Exercise details
Continue the article about the halted Arbaclofen trials for autism from the point where it stops.

Excerpt
════════════════════

Clinical Trials Haulted for Promising Drug in the Treatment of Autism

drug therapy for autism Seaside Therapeutics’ clinical trials for the drug Arbaclofen placarbil have recently been shutdown due to funding issues. On May 15, 2013, the sponsor of Arbaclofen sent an announcement to the clinics involved in the administration of the drug stating “We regret to inform you that Study 209FX303 [An Open-Label Extension Study to Evaluate the Safety, Tolerability, and Pharmacokinetics of STX209 (arbaclofen) in subjects with Fragile X Syndrome] is being terminated immediately. The closure of the study is due to resource limitations at Seaside Therapeutics, Inc., and is not related to any known safety issues in patients dosed with STX209.”

════════════════════

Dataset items
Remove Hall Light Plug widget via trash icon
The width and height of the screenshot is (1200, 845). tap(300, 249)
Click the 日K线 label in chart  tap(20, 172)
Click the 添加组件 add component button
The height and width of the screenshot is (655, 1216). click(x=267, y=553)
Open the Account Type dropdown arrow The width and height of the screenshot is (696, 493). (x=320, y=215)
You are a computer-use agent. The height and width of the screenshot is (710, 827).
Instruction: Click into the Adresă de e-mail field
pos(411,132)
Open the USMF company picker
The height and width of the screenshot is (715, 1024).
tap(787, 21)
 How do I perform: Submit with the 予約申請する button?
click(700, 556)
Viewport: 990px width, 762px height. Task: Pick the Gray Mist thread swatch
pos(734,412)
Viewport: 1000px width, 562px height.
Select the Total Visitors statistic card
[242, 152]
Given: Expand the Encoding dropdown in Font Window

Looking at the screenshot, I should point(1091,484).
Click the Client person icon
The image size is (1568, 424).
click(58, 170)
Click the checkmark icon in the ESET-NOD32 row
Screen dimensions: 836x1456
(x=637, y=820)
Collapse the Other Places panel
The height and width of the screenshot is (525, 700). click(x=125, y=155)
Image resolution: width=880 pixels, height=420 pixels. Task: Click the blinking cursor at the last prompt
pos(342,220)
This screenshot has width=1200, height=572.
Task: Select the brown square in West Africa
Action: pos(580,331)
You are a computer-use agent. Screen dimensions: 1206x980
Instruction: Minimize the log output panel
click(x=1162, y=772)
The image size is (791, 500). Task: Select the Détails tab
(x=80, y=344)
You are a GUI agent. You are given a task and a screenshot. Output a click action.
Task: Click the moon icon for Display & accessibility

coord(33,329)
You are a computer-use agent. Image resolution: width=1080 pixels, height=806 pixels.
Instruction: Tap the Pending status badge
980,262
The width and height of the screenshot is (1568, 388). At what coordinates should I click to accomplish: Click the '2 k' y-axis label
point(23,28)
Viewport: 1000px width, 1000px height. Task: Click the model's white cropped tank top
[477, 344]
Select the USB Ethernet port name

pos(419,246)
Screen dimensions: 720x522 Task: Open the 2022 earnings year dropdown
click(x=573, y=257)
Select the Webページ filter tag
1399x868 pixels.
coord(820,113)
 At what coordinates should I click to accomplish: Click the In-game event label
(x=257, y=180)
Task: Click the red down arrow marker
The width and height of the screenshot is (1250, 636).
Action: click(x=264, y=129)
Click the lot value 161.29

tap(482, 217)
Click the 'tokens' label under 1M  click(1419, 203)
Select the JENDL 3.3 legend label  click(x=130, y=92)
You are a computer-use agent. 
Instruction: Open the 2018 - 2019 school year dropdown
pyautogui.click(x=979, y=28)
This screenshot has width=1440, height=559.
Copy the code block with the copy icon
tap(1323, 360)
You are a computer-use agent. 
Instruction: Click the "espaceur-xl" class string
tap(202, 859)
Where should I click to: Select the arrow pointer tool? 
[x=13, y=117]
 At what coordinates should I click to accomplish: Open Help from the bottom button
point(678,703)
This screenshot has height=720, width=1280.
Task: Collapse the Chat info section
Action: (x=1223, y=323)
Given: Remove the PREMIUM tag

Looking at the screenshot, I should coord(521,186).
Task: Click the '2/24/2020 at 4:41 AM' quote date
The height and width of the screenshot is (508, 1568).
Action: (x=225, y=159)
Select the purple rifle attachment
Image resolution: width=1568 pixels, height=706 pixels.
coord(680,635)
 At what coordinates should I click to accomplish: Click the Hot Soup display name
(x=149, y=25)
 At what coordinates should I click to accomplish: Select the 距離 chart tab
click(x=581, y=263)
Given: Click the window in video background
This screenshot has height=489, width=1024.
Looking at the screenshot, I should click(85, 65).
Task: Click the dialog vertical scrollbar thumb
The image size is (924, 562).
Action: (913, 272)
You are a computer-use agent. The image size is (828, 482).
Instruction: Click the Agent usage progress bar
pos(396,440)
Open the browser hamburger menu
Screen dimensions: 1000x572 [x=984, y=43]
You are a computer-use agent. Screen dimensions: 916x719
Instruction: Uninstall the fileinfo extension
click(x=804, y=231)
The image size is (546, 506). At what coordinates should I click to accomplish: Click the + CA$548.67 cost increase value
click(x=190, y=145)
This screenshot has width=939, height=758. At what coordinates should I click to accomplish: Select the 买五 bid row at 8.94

════════════════════

Answer box
Arbaclofen, a novel prodrug of R-baclofen, was being tested to see if it could help reduce the symptoms a closely related genetic condition to autism spectrum disorder known as “fragile X syndrome.” Fragile X is the most widespread single-gene cause of autism, which is also an inherited cause of mental retardation among males. Fragile X, like autism, is characterized by social anxiety, such as poor eye contact, gaze aversion, challenges forming peer relationships, and prolonged time to commence social interaction. One of the main hypotheses regarding the cause of autism and fragile X is that there is an overabundance of synaptic excitation, which is what Seaside Therapeutics was attempting to help correct. The drug’s research and developed had passed Phase 2 of the clinical trial, moving it to Phase 3. Regardless of the fact that an estimated third of the patients in the trial improved with Arbaclofen, it did not show enough promise to receive funding from the Food and Drug Administration (FDA).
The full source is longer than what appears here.